See If These Enticing Properties Are Worth The Trip To Ontario

Phil’s Place

The Mississauga Hospital parking lot might soon have new tenants. Two years ago, Applebee’s and Hard Rock Cafe closed in the historic shopping and dining plaza. This spring, the two mom-and-pop restaurants reopened as Potager, a fine-dining steakhouse. And to complete the food scene, local organizers won’t rule out the possibility of redeveloping the empty space now holding a North American headquarters for Gulfstream Aerospace as a restaurant. “We have been working with that property for a long time on a game plan,” says Marché des Lagoises director Julie Chiodo, whose restaurant, Rivo Lounge, in a former grocery store at the plaza, has cultivated a devoted clientele for decades. “Right now there’s a rough spot, but we’re hopeful it will all work out.” Owner Earl Gibbon’s Ontario-centric pizza and other market-driven eats attract local star chef Thomas Keller, who is licensed to bring some of his legendary French restaurants to the city.

The Streetcar

Located at the confluence of two highways in Mississauga’s Victoria Park neighborhood, the former industrial stretch of Dufferin Avenue—which features a 14-story riverfront condo with a museum and retro cars—is transforming into a compact shopping and dining oasis, courtesy of architecture firm ArbourLynch and leading American fund manager John Thomson. The $1 billion Victorian entertainment project transformed the vacant underutilized property into a riverside space with an Italian-themed restaurant by James Beard award winner Carlo Petrini, among several other eateries and bars. “We bought a property and then reinvented it,” Thomson says.

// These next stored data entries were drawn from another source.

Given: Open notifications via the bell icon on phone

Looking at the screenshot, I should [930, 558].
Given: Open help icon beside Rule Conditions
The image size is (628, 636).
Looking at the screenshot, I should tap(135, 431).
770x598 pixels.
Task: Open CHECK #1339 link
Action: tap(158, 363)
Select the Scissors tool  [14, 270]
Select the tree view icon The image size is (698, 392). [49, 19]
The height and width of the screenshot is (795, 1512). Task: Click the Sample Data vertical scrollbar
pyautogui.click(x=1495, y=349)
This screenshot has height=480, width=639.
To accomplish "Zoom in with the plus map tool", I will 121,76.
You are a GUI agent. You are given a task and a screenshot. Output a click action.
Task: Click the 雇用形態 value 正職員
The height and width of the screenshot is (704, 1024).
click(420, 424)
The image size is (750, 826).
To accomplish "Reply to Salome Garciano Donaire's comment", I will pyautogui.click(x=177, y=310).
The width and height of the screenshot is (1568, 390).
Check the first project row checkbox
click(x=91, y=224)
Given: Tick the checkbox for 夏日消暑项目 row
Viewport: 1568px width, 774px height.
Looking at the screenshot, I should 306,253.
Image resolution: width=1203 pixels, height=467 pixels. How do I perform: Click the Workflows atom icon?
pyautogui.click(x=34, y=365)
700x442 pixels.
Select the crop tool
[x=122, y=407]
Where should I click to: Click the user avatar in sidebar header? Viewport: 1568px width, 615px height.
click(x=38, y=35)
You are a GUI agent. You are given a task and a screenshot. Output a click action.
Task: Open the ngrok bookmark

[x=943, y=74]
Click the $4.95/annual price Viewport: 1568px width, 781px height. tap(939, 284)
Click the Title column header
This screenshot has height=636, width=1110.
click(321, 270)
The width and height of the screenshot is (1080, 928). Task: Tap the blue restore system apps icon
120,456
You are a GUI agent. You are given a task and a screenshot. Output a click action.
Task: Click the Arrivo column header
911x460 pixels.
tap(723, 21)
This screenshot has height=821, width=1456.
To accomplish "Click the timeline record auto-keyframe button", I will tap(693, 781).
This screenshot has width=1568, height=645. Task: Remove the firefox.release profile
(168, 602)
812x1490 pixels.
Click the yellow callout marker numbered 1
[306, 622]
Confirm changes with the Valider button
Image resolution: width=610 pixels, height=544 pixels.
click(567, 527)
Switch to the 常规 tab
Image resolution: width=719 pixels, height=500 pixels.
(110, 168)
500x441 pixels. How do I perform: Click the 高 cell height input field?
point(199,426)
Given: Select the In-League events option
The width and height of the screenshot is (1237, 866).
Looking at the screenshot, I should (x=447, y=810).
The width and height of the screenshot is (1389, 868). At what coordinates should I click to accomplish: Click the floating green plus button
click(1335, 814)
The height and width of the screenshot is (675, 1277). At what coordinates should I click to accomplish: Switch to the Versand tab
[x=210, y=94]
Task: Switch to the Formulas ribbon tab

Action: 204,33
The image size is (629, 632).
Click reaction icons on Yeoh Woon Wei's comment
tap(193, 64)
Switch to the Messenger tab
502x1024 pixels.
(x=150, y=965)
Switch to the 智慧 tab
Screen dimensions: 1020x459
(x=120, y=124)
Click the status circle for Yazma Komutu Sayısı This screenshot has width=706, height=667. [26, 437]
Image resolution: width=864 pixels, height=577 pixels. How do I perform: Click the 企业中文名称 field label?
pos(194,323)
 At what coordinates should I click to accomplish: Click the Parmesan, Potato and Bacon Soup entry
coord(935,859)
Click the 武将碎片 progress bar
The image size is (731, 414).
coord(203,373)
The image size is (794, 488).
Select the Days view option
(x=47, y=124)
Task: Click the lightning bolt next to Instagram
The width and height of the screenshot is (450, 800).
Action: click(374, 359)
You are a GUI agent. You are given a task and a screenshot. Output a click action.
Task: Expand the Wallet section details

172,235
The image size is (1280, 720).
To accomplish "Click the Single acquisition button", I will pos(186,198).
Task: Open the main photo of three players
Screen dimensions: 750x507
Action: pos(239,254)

Source: Flickr user 100,000 Dollars

Zootopia

The vast Caffe dell’Alburquerque in this sprawling Ontario city is known for its pasta. “I did 15 or 20 different varieties,” says chef Kenny Hudson, who has operated the establishment for 26 years. Among his pastas, flourishes include pistachio and pistachio-chocolate-covered avocado. But Hudson, who also owns a Brazilian steakhouse at the general-hospital campus, his country’s first in Ontario, also has found a loyal following for Zootopia. The Nevada-inspired dessert—caramelized vanilla bean espresso ice cream with semisweet chocolate chips and semisweet chocolate chunks, white chocolate mousse, and mini mint leaves—is cooked in a custom-made cookbook oven. The easy-to-assemble dessert items, such as an American version of a Cuban style called Puerto Rico (spiced flourless chocolate cake topped with a warm guava sauce, smoked paprika, and a shot of espresso) and a Thai inspired by the menu of a café with whimsical owners in Bangkok, are proving popular, too.

This article appears in the October 2018 issue of Washingtonian.